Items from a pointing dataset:
---

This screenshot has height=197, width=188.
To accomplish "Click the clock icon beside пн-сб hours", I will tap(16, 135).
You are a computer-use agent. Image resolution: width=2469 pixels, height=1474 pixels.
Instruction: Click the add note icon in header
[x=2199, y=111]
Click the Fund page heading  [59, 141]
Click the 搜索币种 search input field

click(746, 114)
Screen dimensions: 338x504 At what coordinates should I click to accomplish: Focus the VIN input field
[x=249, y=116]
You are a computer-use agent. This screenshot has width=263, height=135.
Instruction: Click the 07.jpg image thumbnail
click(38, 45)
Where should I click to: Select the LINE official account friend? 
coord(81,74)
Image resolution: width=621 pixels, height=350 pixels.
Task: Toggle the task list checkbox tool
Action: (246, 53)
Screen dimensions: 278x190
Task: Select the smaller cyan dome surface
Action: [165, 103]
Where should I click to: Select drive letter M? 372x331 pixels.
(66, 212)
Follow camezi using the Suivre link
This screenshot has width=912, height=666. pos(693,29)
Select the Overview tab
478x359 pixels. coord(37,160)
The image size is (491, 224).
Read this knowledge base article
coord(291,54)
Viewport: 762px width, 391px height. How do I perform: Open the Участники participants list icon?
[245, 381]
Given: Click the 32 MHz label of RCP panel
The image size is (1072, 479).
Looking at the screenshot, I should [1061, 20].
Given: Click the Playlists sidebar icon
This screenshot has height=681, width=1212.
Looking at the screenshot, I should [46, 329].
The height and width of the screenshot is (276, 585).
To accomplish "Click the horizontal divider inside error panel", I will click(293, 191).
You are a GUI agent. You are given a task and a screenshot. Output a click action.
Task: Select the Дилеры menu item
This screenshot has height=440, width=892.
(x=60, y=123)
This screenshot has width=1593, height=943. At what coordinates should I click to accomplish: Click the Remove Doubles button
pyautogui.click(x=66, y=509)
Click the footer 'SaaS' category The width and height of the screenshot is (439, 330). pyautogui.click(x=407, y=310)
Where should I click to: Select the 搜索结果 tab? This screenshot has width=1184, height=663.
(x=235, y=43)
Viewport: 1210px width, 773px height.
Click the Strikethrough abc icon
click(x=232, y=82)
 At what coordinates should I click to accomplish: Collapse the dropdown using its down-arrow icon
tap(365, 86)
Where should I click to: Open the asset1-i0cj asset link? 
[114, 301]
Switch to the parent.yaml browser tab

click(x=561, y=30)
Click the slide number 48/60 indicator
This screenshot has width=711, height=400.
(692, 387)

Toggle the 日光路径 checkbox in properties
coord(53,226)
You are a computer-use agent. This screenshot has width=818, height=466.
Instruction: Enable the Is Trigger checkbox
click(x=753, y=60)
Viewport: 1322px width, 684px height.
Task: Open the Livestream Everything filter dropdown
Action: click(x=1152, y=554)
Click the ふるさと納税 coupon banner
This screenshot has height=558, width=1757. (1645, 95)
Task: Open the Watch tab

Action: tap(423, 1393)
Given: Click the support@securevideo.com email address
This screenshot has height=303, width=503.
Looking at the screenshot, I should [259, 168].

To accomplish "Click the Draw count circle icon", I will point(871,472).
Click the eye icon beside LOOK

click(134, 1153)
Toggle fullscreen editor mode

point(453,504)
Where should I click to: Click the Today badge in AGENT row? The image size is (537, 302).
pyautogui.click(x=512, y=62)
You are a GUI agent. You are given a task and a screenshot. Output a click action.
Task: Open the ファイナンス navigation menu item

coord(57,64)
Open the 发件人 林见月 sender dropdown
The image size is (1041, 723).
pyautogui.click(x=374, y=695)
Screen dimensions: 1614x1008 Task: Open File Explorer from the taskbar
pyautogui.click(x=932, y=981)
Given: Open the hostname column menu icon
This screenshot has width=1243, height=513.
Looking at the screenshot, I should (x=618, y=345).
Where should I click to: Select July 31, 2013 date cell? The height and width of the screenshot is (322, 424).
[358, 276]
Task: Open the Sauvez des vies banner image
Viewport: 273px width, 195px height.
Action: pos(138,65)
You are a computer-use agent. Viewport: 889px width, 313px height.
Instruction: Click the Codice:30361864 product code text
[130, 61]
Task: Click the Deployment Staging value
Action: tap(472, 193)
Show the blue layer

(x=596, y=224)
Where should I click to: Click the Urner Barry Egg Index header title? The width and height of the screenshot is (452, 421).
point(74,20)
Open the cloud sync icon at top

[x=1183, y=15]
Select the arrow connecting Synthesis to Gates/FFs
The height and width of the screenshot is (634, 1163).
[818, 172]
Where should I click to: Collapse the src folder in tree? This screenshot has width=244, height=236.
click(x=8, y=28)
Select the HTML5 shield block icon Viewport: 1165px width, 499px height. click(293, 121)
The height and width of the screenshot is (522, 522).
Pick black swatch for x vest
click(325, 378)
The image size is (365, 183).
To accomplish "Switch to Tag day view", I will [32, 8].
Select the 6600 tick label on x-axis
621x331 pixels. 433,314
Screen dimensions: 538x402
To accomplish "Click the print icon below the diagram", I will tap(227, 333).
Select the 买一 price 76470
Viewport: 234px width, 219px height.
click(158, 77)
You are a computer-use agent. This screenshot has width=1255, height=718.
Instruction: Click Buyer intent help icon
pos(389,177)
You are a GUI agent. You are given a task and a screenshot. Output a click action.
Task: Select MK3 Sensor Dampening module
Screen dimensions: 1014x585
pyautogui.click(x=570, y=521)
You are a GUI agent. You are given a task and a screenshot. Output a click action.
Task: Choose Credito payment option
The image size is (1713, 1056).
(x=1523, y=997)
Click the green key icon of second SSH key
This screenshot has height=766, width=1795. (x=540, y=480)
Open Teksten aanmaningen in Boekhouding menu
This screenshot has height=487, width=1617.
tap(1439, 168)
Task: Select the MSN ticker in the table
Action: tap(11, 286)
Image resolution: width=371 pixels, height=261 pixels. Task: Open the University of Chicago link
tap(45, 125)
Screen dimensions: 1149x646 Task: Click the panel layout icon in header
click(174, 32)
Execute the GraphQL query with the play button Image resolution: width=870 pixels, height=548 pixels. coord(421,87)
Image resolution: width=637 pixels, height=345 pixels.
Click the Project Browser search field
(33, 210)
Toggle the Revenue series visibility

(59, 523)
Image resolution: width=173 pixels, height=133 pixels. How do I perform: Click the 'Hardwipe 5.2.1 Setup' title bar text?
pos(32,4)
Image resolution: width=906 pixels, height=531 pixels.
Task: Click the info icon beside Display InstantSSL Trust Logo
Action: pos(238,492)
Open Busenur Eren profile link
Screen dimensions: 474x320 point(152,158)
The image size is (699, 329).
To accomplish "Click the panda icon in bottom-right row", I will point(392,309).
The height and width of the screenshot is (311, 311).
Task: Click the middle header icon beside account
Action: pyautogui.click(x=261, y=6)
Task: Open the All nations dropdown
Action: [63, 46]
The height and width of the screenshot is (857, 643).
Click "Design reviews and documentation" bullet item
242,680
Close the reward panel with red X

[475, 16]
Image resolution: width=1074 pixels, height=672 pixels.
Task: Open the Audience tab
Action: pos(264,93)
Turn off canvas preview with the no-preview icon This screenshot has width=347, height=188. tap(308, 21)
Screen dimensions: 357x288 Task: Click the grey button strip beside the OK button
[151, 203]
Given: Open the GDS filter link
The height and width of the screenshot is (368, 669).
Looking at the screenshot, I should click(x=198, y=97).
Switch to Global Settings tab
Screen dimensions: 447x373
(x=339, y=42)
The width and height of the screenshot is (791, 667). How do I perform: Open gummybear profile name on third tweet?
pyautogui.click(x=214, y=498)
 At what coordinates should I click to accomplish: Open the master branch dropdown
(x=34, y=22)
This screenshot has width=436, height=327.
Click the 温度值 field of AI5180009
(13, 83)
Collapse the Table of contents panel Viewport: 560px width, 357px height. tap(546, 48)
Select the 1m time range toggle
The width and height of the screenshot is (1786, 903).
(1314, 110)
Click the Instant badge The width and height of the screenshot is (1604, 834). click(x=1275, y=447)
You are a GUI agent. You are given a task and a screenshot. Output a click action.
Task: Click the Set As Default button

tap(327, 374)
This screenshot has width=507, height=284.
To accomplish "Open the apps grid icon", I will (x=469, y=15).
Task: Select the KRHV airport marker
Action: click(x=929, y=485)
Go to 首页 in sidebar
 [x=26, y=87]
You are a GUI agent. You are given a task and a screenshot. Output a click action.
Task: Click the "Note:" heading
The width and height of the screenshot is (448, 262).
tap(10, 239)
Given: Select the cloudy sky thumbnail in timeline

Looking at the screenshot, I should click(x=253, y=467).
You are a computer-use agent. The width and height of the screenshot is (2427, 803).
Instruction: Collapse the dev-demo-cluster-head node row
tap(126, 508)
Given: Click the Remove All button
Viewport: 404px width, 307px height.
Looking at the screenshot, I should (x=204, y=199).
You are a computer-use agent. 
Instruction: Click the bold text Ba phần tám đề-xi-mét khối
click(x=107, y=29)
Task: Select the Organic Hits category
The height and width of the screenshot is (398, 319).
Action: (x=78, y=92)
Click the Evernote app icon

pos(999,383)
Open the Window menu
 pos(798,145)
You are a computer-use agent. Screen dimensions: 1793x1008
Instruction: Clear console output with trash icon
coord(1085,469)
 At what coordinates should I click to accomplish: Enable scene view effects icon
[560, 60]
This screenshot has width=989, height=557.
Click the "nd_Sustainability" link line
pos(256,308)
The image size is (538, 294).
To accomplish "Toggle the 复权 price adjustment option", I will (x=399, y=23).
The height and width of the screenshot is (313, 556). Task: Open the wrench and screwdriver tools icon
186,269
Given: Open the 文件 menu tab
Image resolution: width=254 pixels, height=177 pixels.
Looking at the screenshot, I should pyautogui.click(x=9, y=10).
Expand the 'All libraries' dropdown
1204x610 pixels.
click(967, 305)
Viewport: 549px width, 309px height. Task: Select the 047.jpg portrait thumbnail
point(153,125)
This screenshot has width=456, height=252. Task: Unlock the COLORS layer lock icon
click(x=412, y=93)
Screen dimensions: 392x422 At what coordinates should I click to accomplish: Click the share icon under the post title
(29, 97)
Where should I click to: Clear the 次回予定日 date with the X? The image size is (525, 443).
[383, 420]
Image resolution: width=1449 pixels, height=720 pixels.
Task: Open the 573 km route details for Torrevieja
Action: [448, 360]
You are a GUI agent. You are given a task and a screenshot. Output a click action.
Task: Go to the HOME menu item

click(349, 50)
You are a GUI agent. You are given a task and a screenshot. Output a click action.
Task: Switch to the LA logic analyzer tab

---

Work instructions: Update the lines from the one containing "Click the slide number 48/60 indicator" up to and including the one containing "coord(53,226)" by replacing "indicator" with "counter" and leaving everything else unchanged.

Solution below:
Click the slide number 48/60 counter
This screenshot has width=711, height=400.
(692, 387)

Toggle the 日光路径 checkbox in properties
coord(53,226)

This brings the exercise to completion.